Instruction: Please pick out each line of the listing below that contains the string "should", treating uppercase and lowercase letters as distinct.

==========

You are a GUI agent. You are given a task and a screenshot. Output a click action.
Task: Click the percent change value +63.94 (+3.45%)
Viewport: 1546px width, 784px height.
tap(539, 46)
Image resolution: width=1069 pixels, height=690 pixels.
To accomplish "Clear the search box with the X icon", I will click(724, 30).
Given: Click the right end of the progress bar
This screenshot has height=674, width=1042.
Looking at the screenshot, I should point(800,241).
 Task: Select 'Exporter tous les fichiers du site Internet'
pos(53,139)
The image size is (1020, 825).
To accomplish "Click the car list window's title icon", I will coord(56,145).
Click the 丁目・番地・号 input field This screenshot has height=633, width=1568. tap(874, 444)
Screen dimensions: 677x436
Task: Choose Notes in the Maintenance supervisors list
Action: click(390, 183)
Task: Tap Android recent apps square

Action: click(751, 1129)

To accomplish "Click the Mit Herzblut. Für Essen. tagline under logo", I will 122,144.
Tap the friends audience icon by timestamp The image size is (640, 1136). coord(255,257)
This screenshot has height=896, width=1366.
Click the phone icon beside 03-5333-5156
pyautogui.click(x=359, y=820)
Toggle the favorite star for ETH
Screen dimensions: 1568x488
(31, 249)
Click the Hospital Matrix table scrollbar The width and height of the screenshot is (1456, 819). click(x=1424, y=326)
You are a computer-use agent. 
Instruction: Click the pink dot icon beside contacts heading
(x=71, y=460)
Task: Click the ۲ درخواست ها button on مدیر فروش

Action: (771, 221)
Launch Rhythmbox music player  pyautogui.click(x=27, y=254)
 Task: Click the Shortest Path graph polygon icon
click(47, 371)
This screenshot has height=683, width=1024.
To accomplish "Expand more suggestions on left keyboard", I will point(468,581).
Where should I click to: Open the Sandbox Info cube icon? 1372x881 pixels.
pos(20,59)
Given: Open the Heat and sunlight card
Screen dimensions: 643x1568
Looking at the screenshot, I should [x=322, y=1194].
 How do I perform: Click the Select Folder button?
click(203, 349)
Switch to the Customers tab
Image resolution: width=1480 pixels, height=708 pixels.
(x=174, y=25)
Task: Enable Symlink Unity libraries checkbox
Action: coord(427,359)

==========

Written solution:
Looking at the screenshot, I should point(800,241).
Where should I click to: Open the Sandbox Info cube icon? 1372x881 pixels.
Looking at the screenshot, I should [x=322, y=1194].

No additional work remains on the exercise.